Cooking with bourbon has always been popular here in Kentucky. We are the far and away the world's largest producer of this fine spirit and it is an integral part of our history, commerce, and tourism industry.
Woodford Reserve is the smallest of the ten largest bourbon distilleries located in Kentucky and is just down the road from me. Bourbon is generally considered to be a man's drink but the distillery is making a concerted effort to market bourbon to women. Their Woodford in the Kitchen series features workshops and tastings with their chef in residence, Ouita Micheal, along with guest chefs to show would-be bourbon connoisseurs how bourbon has a place not only at the bar, but at the dinner table.
The distillery is located in Woodford County, the heart of Bluegrass Country, and an idyllic setting, especially on a crisp Fall day. A couple of friends and I attended their latest Woodford in the Kitchen event featuring Jeremy Ashby, an award winning chef at Azur Restaurant, here in Lexington. I'm not a bourbon drinker but walked away with a ton of information, inspiration and what may have been the best meal of my life. So good that I want to share it with you.

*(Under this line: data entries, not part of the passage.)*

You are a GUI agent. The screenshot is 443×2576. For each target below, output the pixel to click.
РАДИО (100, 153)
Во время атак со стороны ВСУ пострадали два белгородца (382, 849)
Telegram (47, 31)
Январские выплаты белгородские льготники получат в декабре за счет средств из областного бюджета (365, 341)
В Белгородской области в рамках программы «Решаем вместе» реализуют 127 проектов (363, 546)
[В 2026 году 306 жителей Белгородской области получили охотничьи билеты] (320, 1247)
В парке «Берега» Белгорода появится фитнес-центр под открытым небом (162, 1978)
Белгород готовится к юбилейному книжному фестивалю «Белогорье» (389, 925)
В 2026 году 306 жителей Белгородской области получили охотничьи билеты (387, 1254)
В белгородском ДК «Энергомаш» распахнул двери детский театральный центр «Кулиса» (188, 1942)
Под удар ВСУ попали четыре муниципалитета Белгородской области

After a tour of the distillery we enjoyed a Bluegrass Sunrise, a riff on the classic Tequila Sunrise but with bourbon. A healthy shot of bourbon is given a good shake with Grand Marnier and orange juice. Grenadine is added creating a drink that is beautiful as well as potent. At first sip the sting of the bourbon hits but mellows as it warms the back of your throat.
Chef Ashby is passionate about the farm to table concept and sustainable farming. His dishes feature local ingredients whenever possible and he is known for his creative use of traditional ingredients reinvented in new and exciting ways.
Our first appetizer, Ham Hock and Goat Cheese Wontons with Five Pepper Jelly and Pickled Okra Chow Chow is a perfect example. Featuring country ham, local sweet corn, and goat cheese wrapped and steamed in a won ton and topped with local spicy jelly and pickled okra, the ingredients are as old-fashioned Southern, but the execution is Asian. The taste, incredible. I loved the silky, smokey strands of ham mixed with the sweetness of the corn and tang of the cheese. The spiciness of the jelly added the perfect balance. This was my favorite dish of the day and the one I plan on recreating.
Bourbon and Buttered Popcorn Shooter with Mushroom Foam and Fennel Pollen Dust was the next appetizer and the biggest surprise. Sweet corn was pureed into a soup that honest to goodness, tasted just like buttered popcorn. Liquid popcorn. Simply amazing.
Our final appetizer was Chef Ashby's signature dish, Woven Shrimp. entucky aquaculture is another passion for Chef Ashby and he uses Kentucky raised fish frequently. A huge Kentucky prawn is wrapped in a shredded phyllo dough called katafini that cooks up super crispy and resembling a bird's nest. A sauce featuring quince paste was sweet and salty providing a perfect balance of flavor. This dish was delicious and dramatic.
Chef Ouita Michael walked us through a flavor wheel to show us how well bourbon pairs with food. This was my second time around the wheel with Chef Michael and it really has broadened my appreciation for the complexity of bourbon's flavor profile and how it pairs well with so many flavors. The holy trinity of bourbon's flavor is nuts, fruits, and caramel. We experienced each of these flavors as we paired a sip of bourbon with Parmesan, orange, hazelnut, dark chocolate, dried cranberry, and sorghum.
A second cocktail before the entrees were served. Too much bourbon at this point so I can't remember the name, but it was a peach tea/bourbon concoction that was very good, even thought I don't like tea.
Bourbon Smoked Kentucky Striped Bass was another showstopper. A roulade of Kentucky raised bass was rolled with a mixture of freshwater prawns, goat cheese, and shitake mushrooms and served over a veloute of sweet potato and tangerine swirled with vanilla oil. I am not a huge fish eater and was blown away with how much I loved this fish. They smoked the fish using the wood from the bourbon barrels resulting in a sweet smoky flavor that worked beautifully with the sweetness of the fish.
Dessert was a simple Sour Cream Blueberry Cake with Vanilla Bourbon Anglaise and Toasted Almond Gelato. A small cake was served over a pool of cream anglaise and wore a top hat of gelato. The perfect ending to an incredible meal.
I had a wonderful time at Woodford Reserve and walked away with a new interest in using bourbon and other varieties of alcohol in the kitchen. What spirits do you like to cook with?
1 1/4 oz bourbon
3/4 oz Grand Marnier
4 oz orange juice
orange twist and cherry for garnish
Combine bourbon, Grand Marnier, and orange juice in a cocktail shaker with ice and shake well. Strain and pour into a chilled martini glass. Swirl grenadine around edges of drink so that it will settle to the bottom of the glass. Garnish with orange twist and cherry.